El sueño y sus metáforas

Los paisajes invisibles | Nuestros columnistas

'El hombre de los sueños', de Kristoffer Borgli es, por encima de todo, un homenaje al onirismo.

Nicholas Cage en 'El hombre de los sueños'. (A24)
Iván Ríos Gascón
Ciudad de México /

En la película del noruego Kristoffer Borgli, El hombre de los sueños, un individuo ordinario obtiene sus quince minutos de celebridad y otros quince de mala fama no por voluntad ni por accidente sino debido a una circunstancia extraña, absurda y arbitraria como la ilógica del sueño: la gente comparte sus aventuras del inconsciente con Paul Matthews, un anodino profesor y aburrido padre de familia que, antes de irrumpir en las psiques ajenas, ve la existencia transcurrir sin sentido alguno.

A ese hombre calvo, avejentado, con gafas y rostro insípido lo sueñan su hija y sus alumnos, los amigos de sus colegas, los compañeros de trabajo de su esposa, el personal de restaurantes, cafeterías, hoteles. Personas que sin haberlo visto, sin haber escuchado o leído algo acerca de él, y a kilómetros de distancia del lugar en el que vive, lo ven todas las noches. Su imagen se extiende rápida como un virus, aparece como testigo o como comparsa, entre la muchedumbre o en primer plano en millones de delirios que nadie sabe cómo se gestaron, si él los propició o se trata de un fenómeno espontáneo, y ese Paul Matthews al que sus cercanos menosprecian, traicionan, critican, relegan, le hacen el feo y evitan, se convierte en estrella de la noche a la mañana.

El don de ubicuidad le cambia la vida: quienes lo sueñan quieren conocerlo, le piden entrevistas, dialoga con sus compinches de aventuras, una empresa le “descubre” el enorme potencial de marketing (publicitar refrescos u otras chucherías, por ejemplo), y en cuanto a él, se percibe a sí mismo como un arquetipo junguiano pero el gusto le dura poco: cuando sucumbe a la ira porque una compañera plagia su trabajo para un artículo, sus apariciones se vuelven pesadillas.

El tipo suburbano, el hombre gris, pusilánime y mediocre de Dream Scenario (título original del filme de Borgli, y más preciso con respecto a su relato, escenario de ensueño) se transfigura en la sombra de sus huéspedes oníricos. Una especie de Freddy Krueger sin sombrero, suéter a rayas y guante de garra, pero más temible aún, pues el monstruo es un individuo común y corriente, como son los monstruos verdaderos.

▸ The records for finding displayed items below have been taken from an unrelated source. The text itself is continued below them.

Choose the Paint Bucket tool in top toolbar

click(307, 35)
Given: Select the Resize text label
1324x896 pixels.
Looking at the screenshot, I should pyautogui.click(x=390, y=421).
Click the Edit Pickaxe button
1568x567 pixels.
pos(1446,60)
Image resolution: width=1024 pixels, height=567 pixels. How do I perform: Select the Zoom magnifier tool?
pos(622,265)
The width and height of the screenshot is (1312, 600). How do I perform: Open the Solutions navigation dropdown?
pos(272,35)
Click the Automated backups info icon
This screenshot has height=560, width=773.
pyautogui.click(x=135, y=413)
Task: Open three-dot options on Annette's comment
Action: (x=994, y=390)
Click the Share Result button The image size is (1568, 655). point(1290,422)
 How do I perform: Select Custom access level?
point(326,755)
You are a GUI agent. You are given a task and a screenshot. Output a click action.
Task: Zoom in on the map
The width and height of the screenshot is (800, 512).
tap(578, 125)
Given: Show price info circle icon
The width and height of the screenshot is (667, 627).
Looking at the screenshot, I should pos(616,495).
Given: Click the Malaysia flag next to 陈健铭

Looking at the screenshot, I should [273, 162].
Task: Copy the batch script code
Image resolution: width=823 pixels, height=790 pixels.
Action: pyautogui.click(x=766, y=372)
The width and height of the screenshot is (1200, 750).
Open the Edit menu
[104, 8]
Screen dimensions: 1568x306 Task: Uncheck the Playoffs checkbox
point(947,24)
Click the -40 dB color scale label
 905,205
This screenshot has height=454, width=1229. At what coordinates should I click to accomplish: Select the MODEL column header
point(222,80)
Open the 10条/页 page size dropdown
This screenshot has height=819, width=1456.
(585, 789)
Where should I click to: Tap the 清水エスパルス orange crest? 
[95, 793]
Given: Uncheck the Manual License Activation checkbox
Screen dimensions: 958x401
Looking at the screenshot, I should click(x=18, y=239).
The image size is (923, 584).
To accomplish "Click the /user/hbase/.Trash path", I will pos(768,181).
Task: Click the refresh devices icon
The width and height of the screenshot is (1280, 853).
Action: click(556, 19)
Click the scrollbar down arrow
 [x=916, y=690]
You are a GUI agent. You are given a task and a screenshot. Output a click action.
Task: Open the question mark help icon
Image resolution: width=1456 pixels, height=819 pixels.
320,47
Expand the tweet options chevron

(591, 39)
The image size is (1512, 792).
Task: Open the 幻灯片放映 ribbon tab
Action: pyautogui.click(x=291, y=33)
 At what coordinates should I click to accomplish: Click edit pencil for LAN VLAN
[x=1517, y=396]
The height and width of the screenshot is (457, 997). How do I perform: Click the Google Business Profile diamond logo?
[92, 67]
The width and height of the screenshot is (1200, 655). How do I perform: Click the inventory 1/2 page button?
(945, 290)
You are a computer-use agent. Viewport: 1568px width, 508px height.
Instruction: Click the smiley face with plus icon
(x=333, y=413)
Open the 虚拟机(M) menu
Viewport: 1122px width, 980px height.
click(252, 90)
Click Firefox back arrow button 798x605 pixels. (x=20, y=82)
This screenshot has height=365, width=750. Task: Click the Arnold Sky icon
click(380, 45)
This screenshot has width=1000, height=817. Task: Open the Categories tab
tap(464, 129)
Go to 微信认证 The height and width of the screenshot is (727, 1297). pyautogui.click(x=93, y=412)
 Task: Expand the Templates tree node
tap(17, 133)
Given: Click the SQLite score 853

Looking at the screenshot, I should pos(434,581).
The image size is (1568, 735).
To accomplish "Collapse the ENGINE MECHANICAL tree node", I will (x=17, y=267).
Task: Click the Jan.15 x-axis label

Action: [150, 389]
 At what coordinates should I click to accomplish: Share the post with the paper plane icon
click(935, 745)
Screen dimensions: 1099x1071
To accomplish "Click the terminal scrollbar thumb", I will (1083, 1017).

Así, el brillo se trastoca. Ahora le temen, lo aborrecen, lo agreden, amenazan y le huyen, retorna a su vida de apestado pero recargada. De poco le vale la humildad. Es inútil tratar de convencer a una masa furiosa de que él no es responsable del ensueño ajeno, de nada sirve pedir perdón. El antiguo profesor insulso pierde todo, incluyendo a su familia.

La película de Borgli es un naipe de metáforas: el retrato del perfecto loser, una lúdica reflexión sobre los caprichos del inconsciente, la tétrica exposición de los horrores colectivos, una mirada singular al linchamiento y el infierno del desprestigio pero, encima de todo, un homenaje al onirismo: así como empiezan las ilusiones o terminan las pesadillas, tal como una vivencia noctámbula sin gracia ni coherencia puede subvertirse en una andanza frenética, luego divertida o espeluznante y culminar en una fantasía cachonda, las desventuras de Paul Matthews acaban de súbito. Se desvanece en las soñolencias. Se esfuma de sí mismo, de la sombra y del ánima. Se hace olvido.

La metáfora más sutil de Dream Scenario alude a la génesis del enemigo público: en el mundo de las relaciones tóxicas, de la polarización política y social, la gente es proclive al miedo y el odio irracional en contra de un individuo, de una clase, una etnia, un credo o una nación entera que se desconoce, se le niega la alteridad.

Las emociones perniciosas son fáciles de estimular porque el espejo del horror es la pesadilla, la esencia que Shakespeare advirtió y nos resistimos a entender: “estamos hechos de la misma madera que nuestros sueños”.